Le vent s’est levé, un peu. Le soleil qui frappait, frappe moins fort. Odeur de cigare sur cette terrasse ouverte, chose devenue rare.

Un drapeau MJS (Mouvement des jeunes socialistes) fait son apparition, à l’entrée du bd Port Royal. Une petite troupe le suit. Manif ?

Un camion de pompier marqué "Premier secours" arrive du bd du Port Royal et prend l’avenue des Gobelins, vite mais pas trop. Sirènes.
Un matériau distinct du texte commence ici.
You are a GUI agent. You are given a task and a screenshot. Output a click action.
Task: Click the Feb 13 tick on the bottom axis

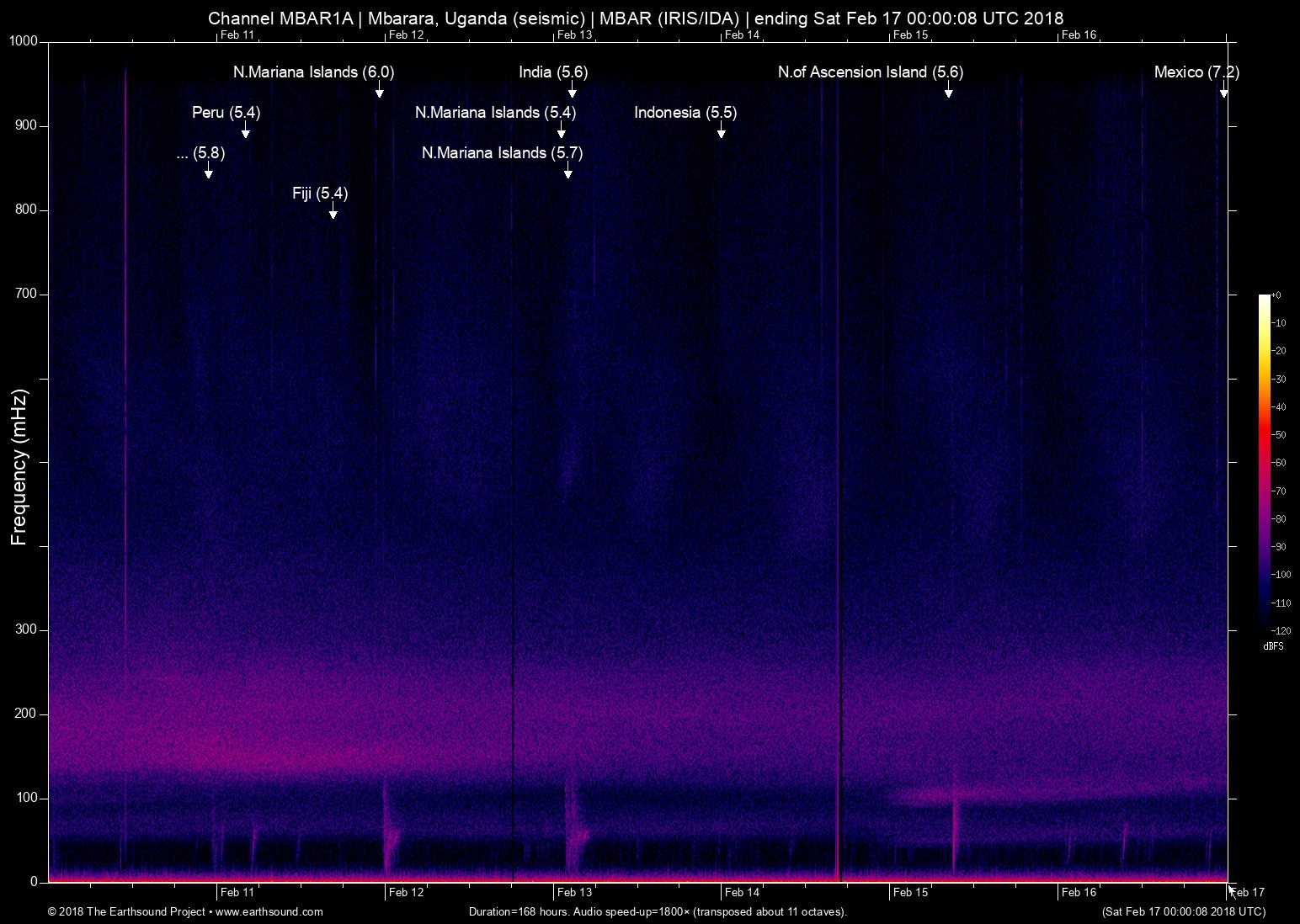[574, 892]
Couleurs. Moins éclatantes qu’il y a 1h. Beaucoup de vert, celui des marronniers et des platanes du bd Arago. Gris : bitume, vêtements

Flottement. Calme avant un événement. Lequel ? Pas suivi l’actu du quartier. La police demande à 2 mobylettes de quitter le carrefour

Les "médias" sont là : un camion siglé France Inter, pour du reportage en direct. Un preneur de son de télévision, un JRI (caméraman).

Étonnant : le carrefour des Gobelins totalement bloqué. Plus un bus, plus une voiture, plus un moteur. Une moto est rappelée à l’ordre

une dame vient faire la bise à l’homme au cigare et discuter. Elle dit : "Elle a pas l’air d’avoir inventé le fil à couper le beurre".
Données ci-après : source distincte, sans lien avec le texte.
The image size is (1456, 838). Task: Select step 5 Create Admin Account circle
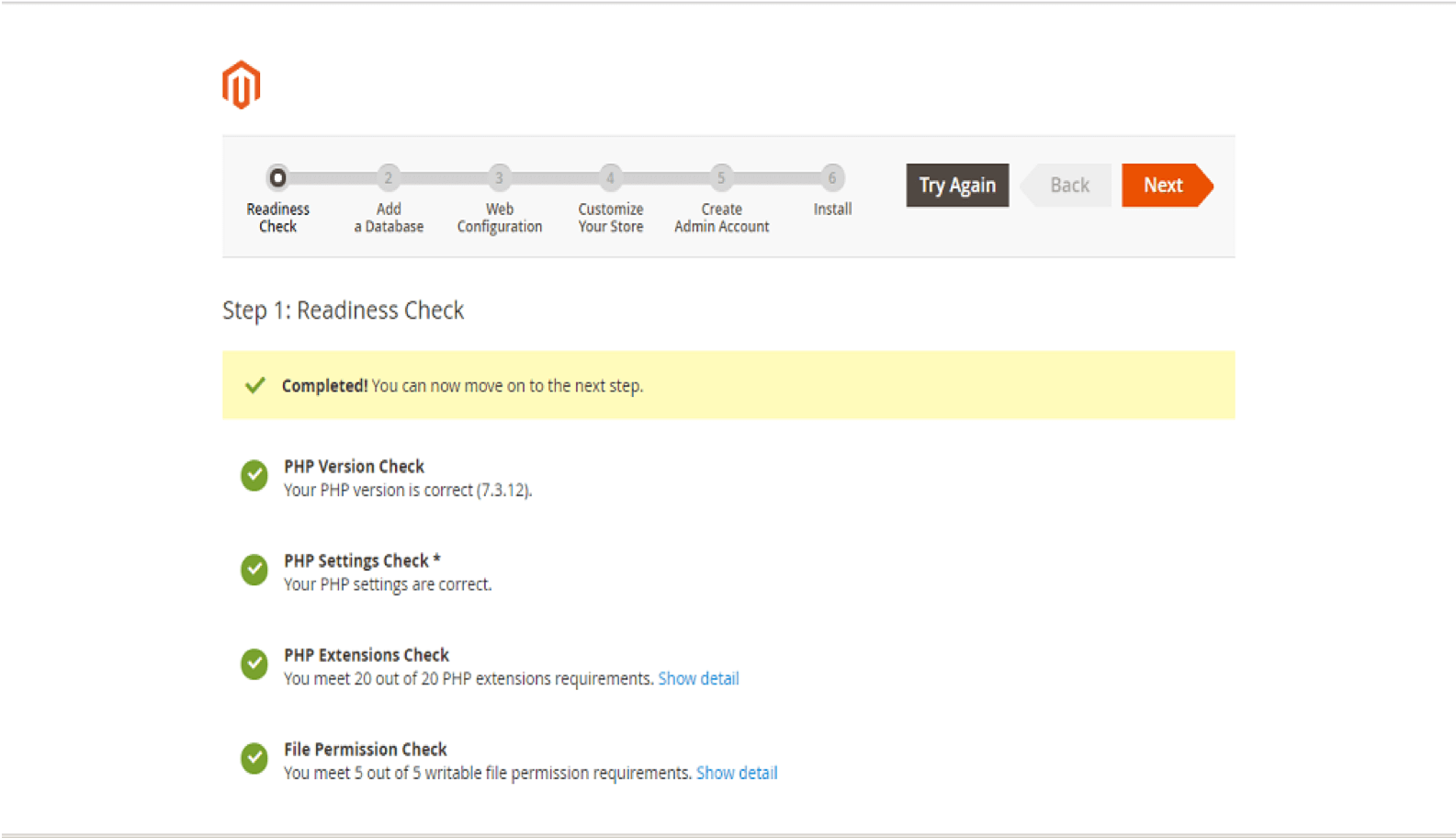(x=721, y=177)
voilà : la manifestation attendue arrive sur le carrefour. Depuis le bd St Marcel, direction Port Royal. Les sonos prennent l’espace..

"En tout cas, c’est une belle balade dans Paris, sous le soleil", dit l’animateur du cortège CFDT. Des battucada arrivent avec la CGT.

Slogans entendus : "Sarkozy si tu savais tes heures sup où on s’les met" // "Si t’es pour le mouvement social frappe dans tes mains"//

CFDT CGT CFE-CGC Sud Solidaires CGT Métallurgie Sud Territoriaux Soldiaires Justices Intersyndicale FNAC Solidaires retraités Unsa...

Razzy Hammadi, sec. national du PS aux services publics, est assis à une table voisine. Ballon CGT Ile de France passe en arrière-plan

l’essentiel du cortège est passé. Un air d’accordéon est dans le fond de l’air. Soleil est revenu. Le lunettes de soleil apparaissent.

Un petit garçon chante à tue-tête : « On a gagné les doigts dans le nez ! On a gagné les doigts dans le nez ! ». Ad lib...

un vélib passe dans le sens inverse du cortège et part vers la place d’Italie. Razzy Hammadi a quitté le Canon des Gobelins.

Des poussettes. Un sirop d’orgeat. On a gagné les doigts dans le nez. Une jupe à fleurs. Mélange de sonos. Une fumée de cigarette.

un amputé d’une jambe. Des rayban. Des ecouteurs dans des oreilles. Une grande menthe à l’eau. Il y en a marre de ces actionnaires.